We learn by enlightened trial and error. In fact failure is essential for learning. We try something, it fails and so we try another strategy and this process is repeated until we feel we have acquired the desired skill. The assistance of someone else who has already mastered that skill can help us but we still need to make our own mistakes.

An article by Maha Bali in the Chronicle of Higher Education, Pedagogy of Imperfection, argues that we should embrace imperfection in education and stop demanding perfection either in ourselves or in others. An imperfect lesson is not the result of not being prepared, it's because no matter how carefully you prepare, your students will react differently according to mood, time of day, external factors. You may have prepared meticulously but when you meet the class something distracts or disturbs you. Many teachers set themselves unrealistic targets because they adopt the traditional role of the infallible teacher. If you can't answer all the students' questions you haven't prepared well enough. Good teachers are not necessarily the best prepared but those with the ability to improvise and react to the mood of the students and are willing to allow the students room to find answers. If the teacher immediately answers a question then the students are denied valuable information retrieval skill development.

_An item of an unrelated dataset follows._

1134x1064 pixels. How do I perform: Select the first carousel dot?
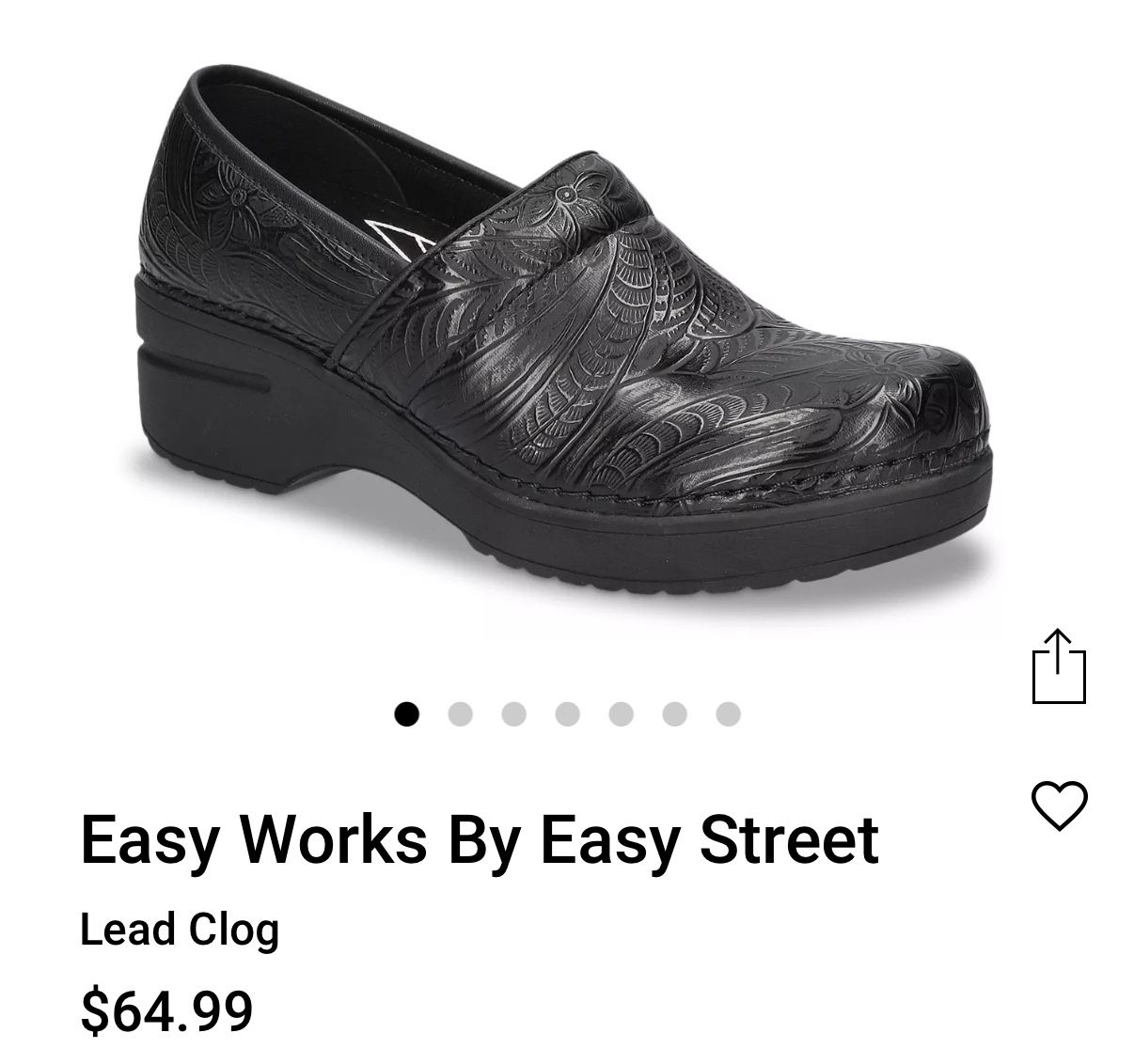(406, 714)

They need to learn how to find reliable information rather than learning to become dependent on the knowledge of others.

Students need to feel that they are not expected to succeed first time. Learning is an iterative and collaborative process and both students and teachers should be able to admit their uncertainties and shortcomings.

Seeing other people make mistakes, laugh it off, and keep going helps to open doors for others to join in the experimentation. If there is no expectation of perfection, this gives a sense of permission to participate. A pedagogy of imperfection entails teachers and mentors sharing, expressing their own imperfection openly, in order to facilitate it for others.

The author advocates greater risk taking in teaching, especially when using technology. So often teachers get stressed when a tool or device does not work as expected. I often hear colleagues complain about a tool that didn't work perfectly first time and is then dismissed as useless. Expecting perfection can prevent us from ever experimenting and that means we never learn anything new. If something doesn't work, see if the students can help you or simply move on to plan B and try again another time (once you've investigated why plan A didn't work). Students also need to be encouraged to experiment with technology and not expect to succeed first time.

The need to be ‘right’ means they are overly conservative in what they do. Giving them explicit permission to play and explore helps to open up what they can do.

A positive learning environment is one where teachers and students alike are able to admit their limitations and focus on sharing their skills and knowledge. Aspiring to perfection is admirable but so is realising that you may never attain that level.